Si’intitola «Nuova Mixage Up», prendendo spunto da un’iscrizione trovata per caso su una cassetta un tempo usata per confezionare bottiglie di liquore, ma questa mostra (dal 16 gennaio al 28 marzo) suona nuova anche come esperienza per la Fondazione Federico Zeri, l’ente dedicato al grande storico dell’arte che per la prima volta propone un progetto d’arte contemporanea inserito nel programma di Art City Bologna, la manifestazione che, in occasione di Arte Fiera (7-9 febbraio), si espande nella città con numerosi eventi.

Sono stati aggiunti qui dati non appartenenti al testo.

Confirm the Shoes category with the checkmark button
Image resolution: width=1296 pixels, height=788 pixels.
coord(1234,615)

La mostra, a cura di Roberto Pinto, si propone come un’unica grande installazione pensata appositamente per lo spazio da Flavio Favelli (Firenze, 1967), autore che da lungo tempo incentra il suo lavoro sull’esplorazione della dialettica tra contenitore e contenuto. Per questo progetto, Favelli ha scelto di intervenire nella vasta sala di lettura della Fondazione, luogo altamente simbolico dell’eredità culturale di Zeri, un grande patrimonio di volumi d’arte custoditi nelle librerie che rivestono le pareti dell’open space coperto da capriate lignee dell’ex dormitorio delle novizie del convento rinascimentale di Santa Cristina, sede della Fondazione e del Dipartimento delle Arti dell’Università di Bologna.

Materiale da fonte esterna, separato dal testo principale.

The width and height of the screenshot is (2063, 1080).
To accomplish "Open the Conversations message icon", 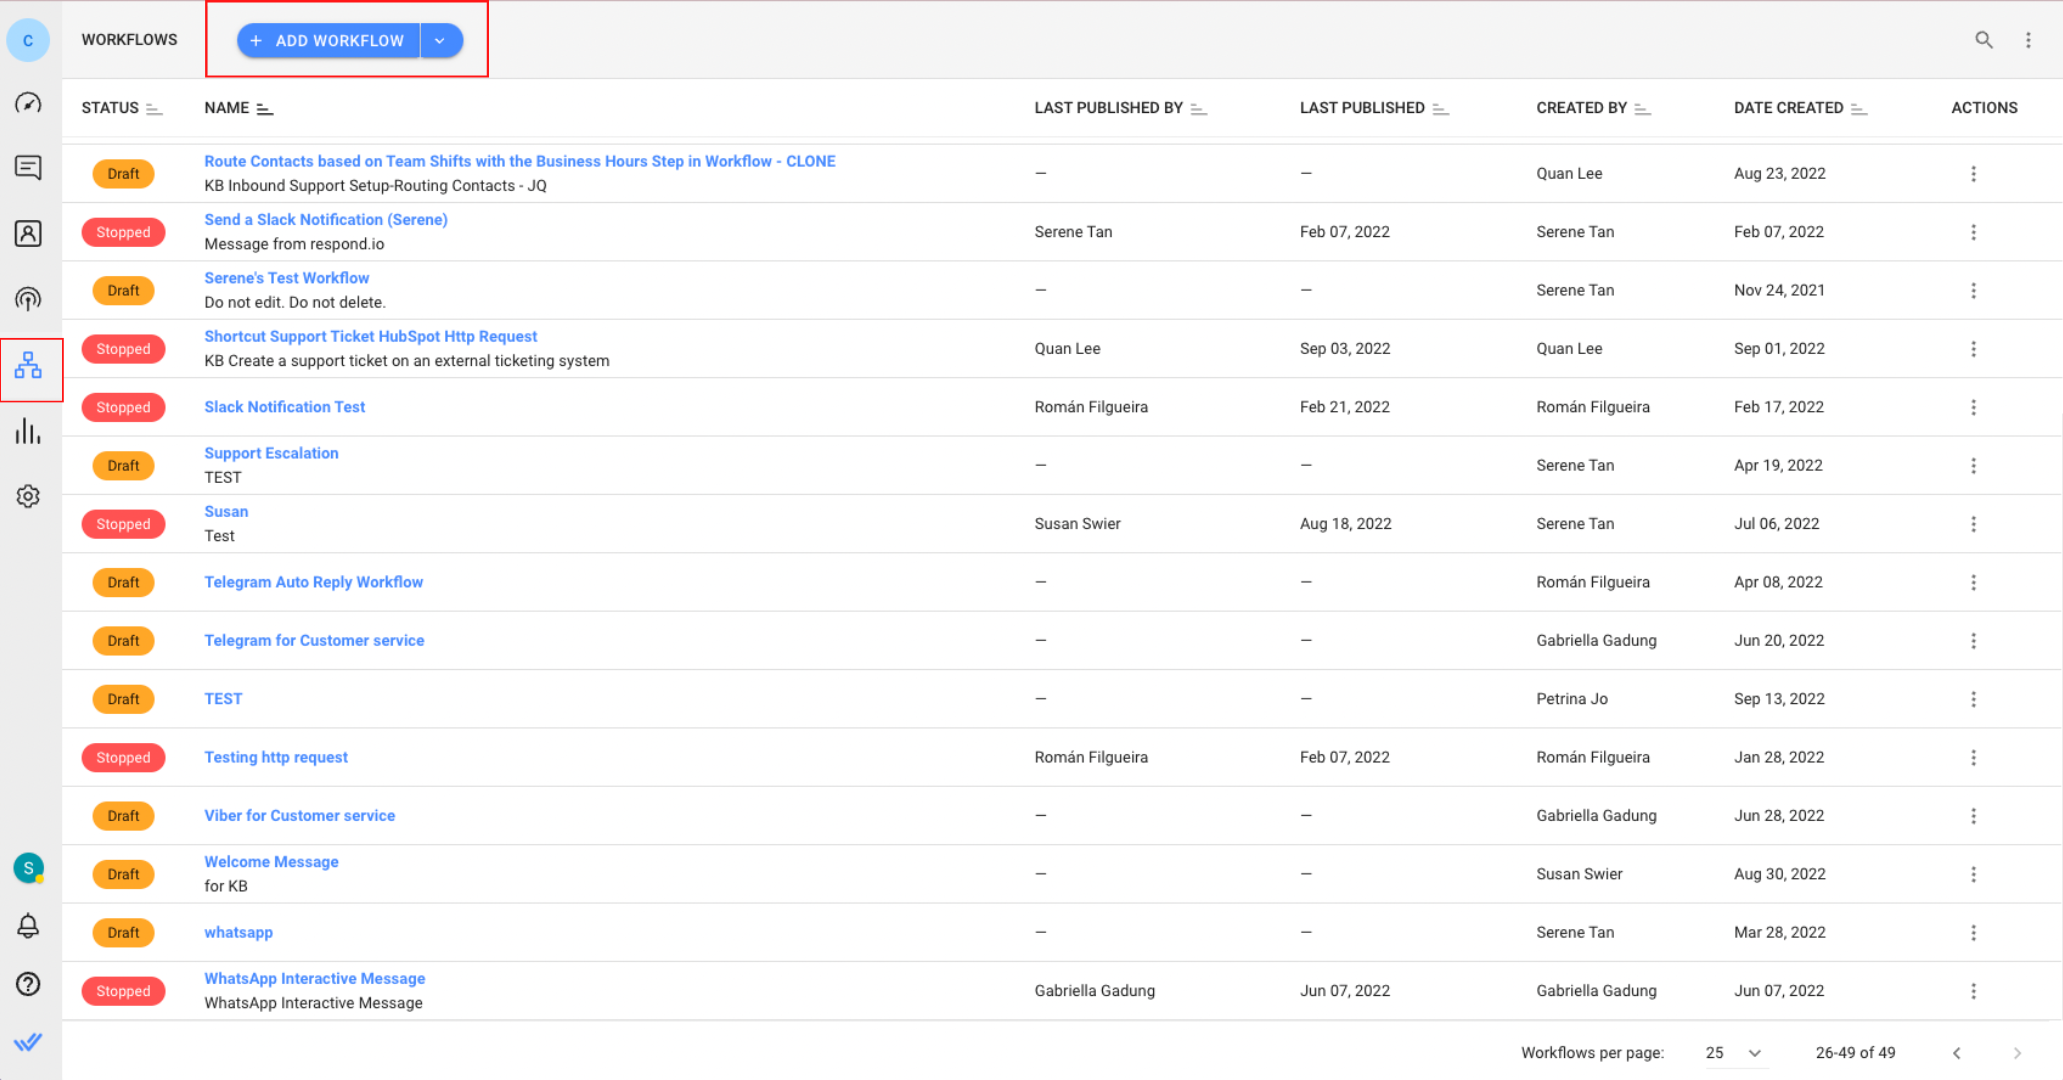I will [x=30, y=165].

In questo scenario, in cui l’oggetto libro domina completamente lo spazio, Favelli ha scelto di inserire anche un’altra tipologia di oggetto, la bottiglia, per portare l’attenzione sulla relazione tra forma e contenuto, attraverso un allestimento di impatto scenico rigoroso. Lo ha fatto inserendo al centro della sala quattro nuovi scaffali in legno, in cui sono disposte in ordinata esposizione una collezione di bottiglie di liquore delle numerose distillerie italiane attive tra gli anni Cinquanta e Settanta, quando ogni piccola azienda locale commercializzava la propria peculiare produzione, utilizzando contenitori dalle forme personalizzate.
Le bottiglie, private delle loro etichette per spostare l’attenzione dal contenuto alla forma, mantengono così un’identità distintiva, e ancora riconoscibile da chi ha memoria di quel periodo storico, di grande interesse per l’artista. La particolare collezione di 216 bottiglie di forme e colori diversi, tutte ancora chiuse con all’interno il loro contenuto originale, è stata raccolta nel corso di molti anni dallo stesso Favelli, e rappresenta un insieme di varietà cromatiche e plastiche significativo della capacità che ciascuno di questi oggetti aveva di evocare nell’immaginario collettivo luoghi di produzione, sapori, aromi e soprattutto un saper fare artigianale ormai perduto, sopraffatto dalla produzione industriale di largo consumo. La mostra è accompagnata da un catalogo dell’editore veneziano bruno, a cura di Andrea Bacchi e Roberto Pinto.